Manufacturing Bits: April 4

Open-source tomography; 4D metrology; new mass spectrometry.


Open-source tomography software
The University of Michigan, Cornell University and Kitware have developed an open-source software platform that enables three-dimensional imaging of nanomaterials.

The open-source platform, dubbed Tomviz 1.0, enables researchers to image and process nanomaterials using electron tomography. Researchers can download the software. Using tomography, the software aligns, reconstructs and analyzes three-dimensional data through a fast pipeline. Tomography is a technique for imaging an object using X-rays or ultrasound.

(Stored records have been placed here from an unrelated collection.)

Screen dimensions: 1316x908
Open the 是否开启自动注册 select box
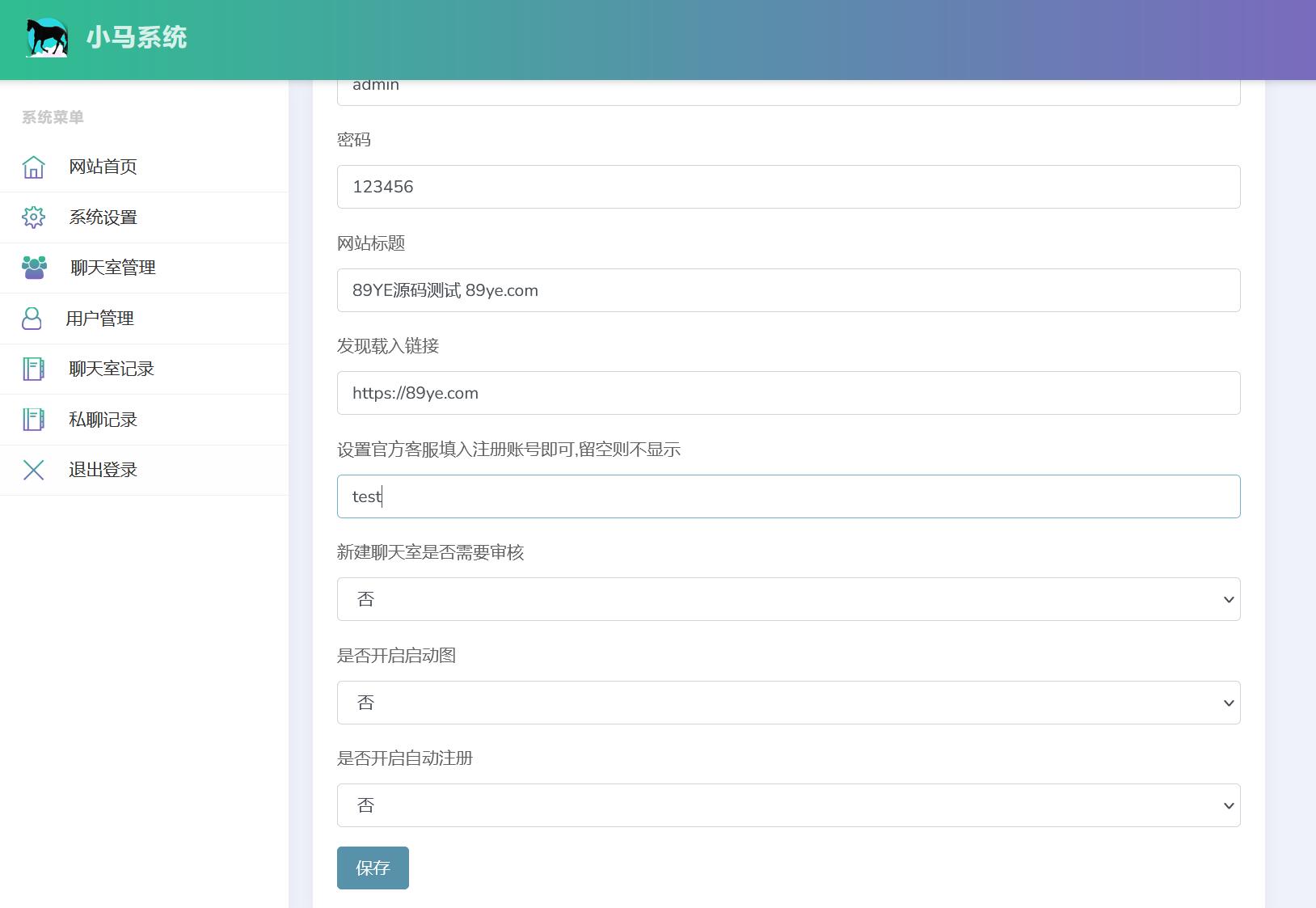pyautogui.click(x=788, y=805)
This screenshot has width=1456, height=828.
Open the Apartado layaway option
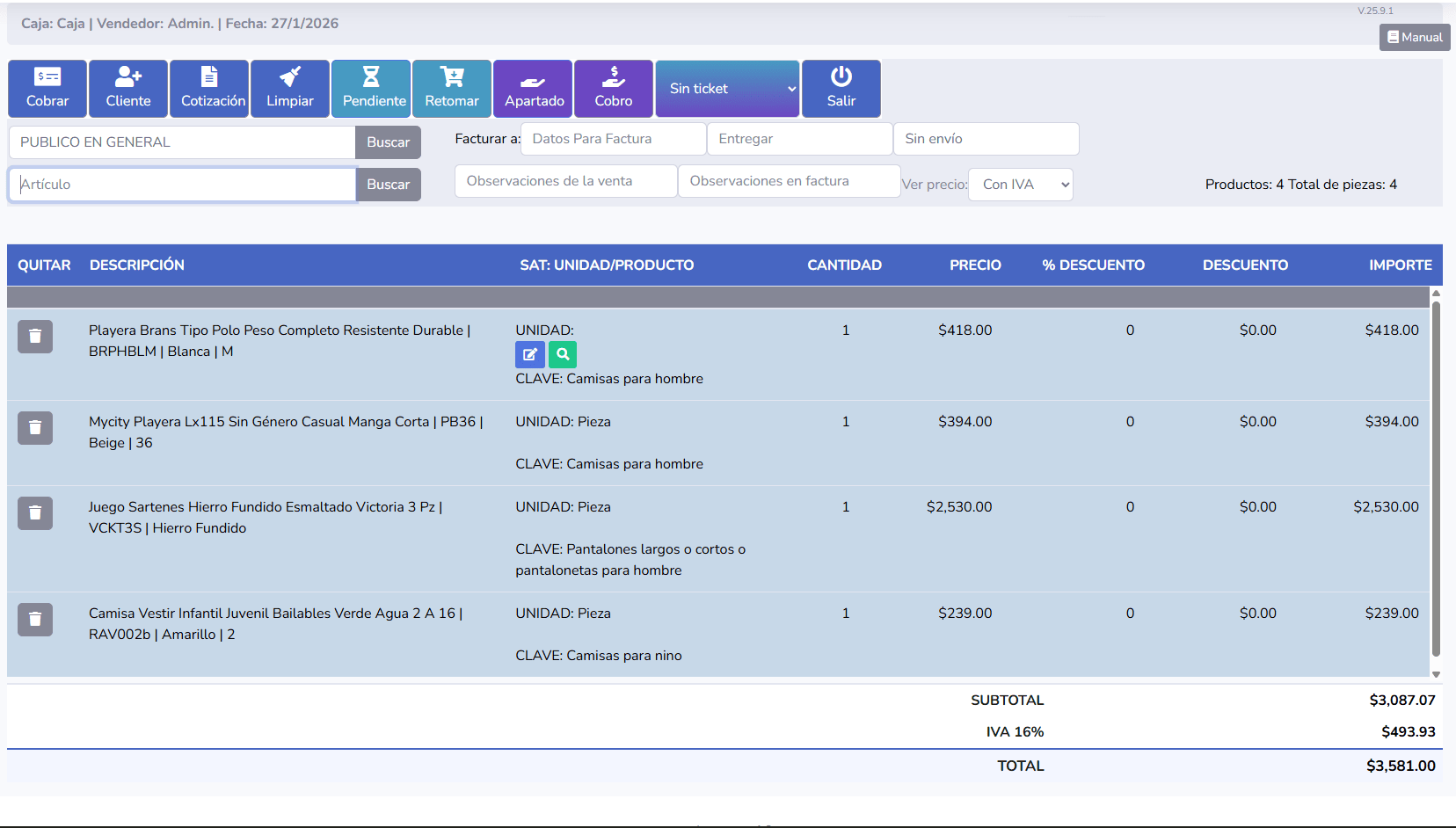(x=533, y=88)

Traditionally, researchers use proprietary software to handle these tasks with tomography, which is expensive and time-consuming. Tomviz simplifies the process, however. The technology reduces the time, money and computational power required for tomography. It also enables researchers to collaborate and share their findings.

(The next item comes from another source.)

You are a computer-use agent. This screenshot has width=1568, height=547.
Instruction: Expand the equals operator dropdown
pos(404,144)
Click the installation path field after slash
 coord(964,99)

Using hardware-accelerated rendering techniques, Tomviz provides several capabilities. It enables researchers to alter visualization parameters. This includes the ability to alter the opacity, lighting, color and orientation of volumes and geometries of an image. In addition, Tomviz contains multiple tools for analysis.

A 3D view of a particle used in a hydrogen fuel cell. It is made possible by Tomviz 1.0. (Image credit: Elliot Padget, Cornell University)

A 3D view of a particle used in a hydrogen fuel cell. It is made possible by Tomviz 1.0. (Image credit: Elliot Padget, Cornell University)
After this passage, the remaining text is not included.